Story Mode performed well critically and commercially, but Telltale itself has fallen apart. The studio laid off more than 200 employees, or 90 percent of its staff, earlier in September. A team of just 25 people is staying on to tie up loose ends and hopefully finish the final season of The Walking Dead. This skeleton crew is also wrapping up Minecraft: Story Mode.
[Telltale has] a team that is working on bringing Story Mode to Netflix.
Helen Chiang, head of Minecraft
"They continue to have a team that is working on bringing Story Mode to Netflix," Microsoft's Minecraft head Helen Chiang said. "It is the same Story Mode that you have seen and known and loved across all of the other platforms, but it's adapted to the Netflix interface. That's what they're focused on and that's kind of the continuation of Story Mode."
Mojang and Microsoft are more interested in expanding the Minecraft universe from within, rather than contracting outside studios, Chiang said. This is precisely how we've ended up with Bergensten's passion project, Minecraft: Dungeons.

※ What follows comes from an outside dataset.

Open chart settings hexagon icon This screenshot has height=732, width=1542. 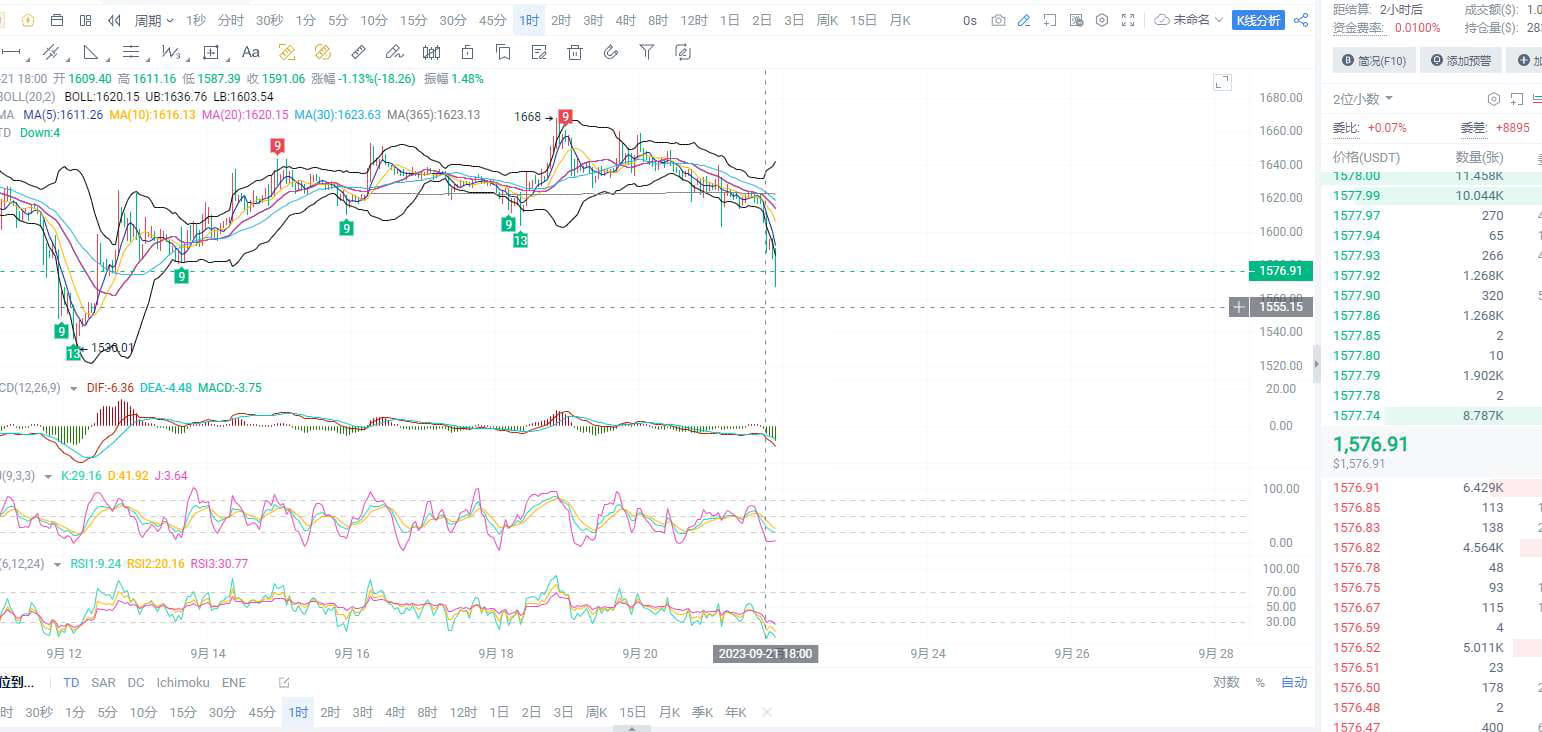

As a franchise, Minecraft is poised to continue growing from here. Despite originally launching nine years ago as an in-progress Java project, the core Minecraft game recently hit 91 million monthly active users, and lifetime sales are at 154 million (and counting). It's playable on every major platform, including mobile and consoles, and Microsoft has implemented cross-play among PC, mobile, Xbox One and Nintendo Switch. Sony has historically refused to open up the PlayStation 4 to cross-platform play, though this week it caved in the case of one incredibly popular game -- Fortnite.
If all goes well in Sony's Fortnite experiment, Minecraft could be an ideal candidate for expanding PlayStation-specific cross-play. However, Chiang said there were no updates on that front for now.
"Our goal has always been to unite players, no matter what device or platform they're playing on, and really bringing the Minecraft community together," Chiang said. "We would love to bring players on PlayStation into that ecosystem as well."
But that's all about the core Minecraft experience. There's no word on whether Minecraft: Dungeons will make its way to platforms other than PC, but Microsoft isn't likely to let potential revenue die on the vine. If Dungeons finds a hungry audience on PC next year, additional consoles will be sure to follow -- perhaps even with cross-play built in.